Bruce Hornsby sings a popular song that goes like this, “That’s just the way it is, some things will never change, that’s just the way it is–but don’t you believe them.” I love this song because it reminds me that it’s easy to get stuck in day–to–day living and think this is all there is—to live day in and day out with little hope on the horizon. Maybe you have been praying about something for as long as you can remember, and it has been tempting lately to give up. Perhaps your kids are going through a hard time and that season of hard has been way more than you thought you signed up for. Or it could be a relationship you have held dear is fracturing and you don’t see how it can ever be right again.
Persistence in Hard Times
This life isn’t an effortless one. Pain surrounds, fear can take over, and hope sometimes is in short supply. It’s understandable how we can lose hope in this world–it’s easy to do. It takes willpower to stop and look toward the future for the hope that might be hard to see in the moment. It takes persistence to keep praying in dark times. It takes faith to do the right thing even when the good results aren’t coming just yet.
What is Hope
The word “hope” is most used in our vernacular to mean a wish: its strength is the strength of the person’s desire. We use it in this way; I hope for a restored relationship, or I hope for a good outcome on a test. Hoping for something. But in the Bible, we see the word “hope” applied as the confident expectation of what God promised and its strength is rooted in His faithfulness, not our strength. Hope in someone–our trustworthy God. Those are two very different things, wouldn’t you agree?

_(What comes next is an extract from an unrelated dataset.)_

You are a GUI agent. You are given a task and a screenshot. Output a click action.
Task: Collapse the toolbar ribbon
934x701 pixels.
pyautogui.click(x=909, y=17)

Hoping for something isn’t bad; it’s natural. But placing hope in those things is where we can get into trouble. Our hope should be rooted in God, His character, and His promises in His Word. If our hope is rooted there, we cannot be disappointed.
- Don’t let the “hoped for” make you miss the “hoped in.” How do you know the difference? If the hope is in the Word of God and promised there–that is hoped in. You can bank on it. Everything else is hoped for. In Luke 24:13-27, two men were on the road to Emmaus. At this point in the story, Jesus had died on the cross, had risen from the dead, and was appearing to His followers in different settings. Two of Jesus’s followers were in a dark time, walking to Emmaus and discussing all that happened and what could have been. They were so disappointed because they were hoping Jesus was going to redeem Israel and form His kingdom right then and there. A man appeared, joined them on their walk, and asked them why they were so upset. They almost missed it, but their eyes were opened, and they realized the man talking to them was Jesus. Their despair in missing out on what they hoped for almost made them miss their hoped in.
- Hold on loosely to the hoped for and hold on for dear life to the hoped in. Some of us might be really disappointed this past year because we’ve been hoping for something that hasn’t come through. A handful of us could be praying about certain things and hoping for them, but they haven’t come to pass yet and as a result, bitterness has started to grow. We all need to have hope in our lives, but what are we hoping in? Hoping for good things isn’t wrong, but when we put our trust in those things and all our dreams depend on those things, it can be dangerous to our spiritual health.
- Normally our hoped fors are too small. If we were to get them anyway, they probably wouldn’t satisfy us. Not so with our God. His hope is so much bigger than our minds can even comprehend. And it takes faith to see that hope; faith and hope in what we can’t always see with our eyes, but that we can trust because of God’s promises. On the road to Emmaus the two men were hoping for a physical kingdom, but what they got in Jesus’s resurrection was so much more than that. They got something eternal.
Let us be reminded today that our hope is firm and secure in the person of Christ, and we can trust the future because of the hope we have in Him.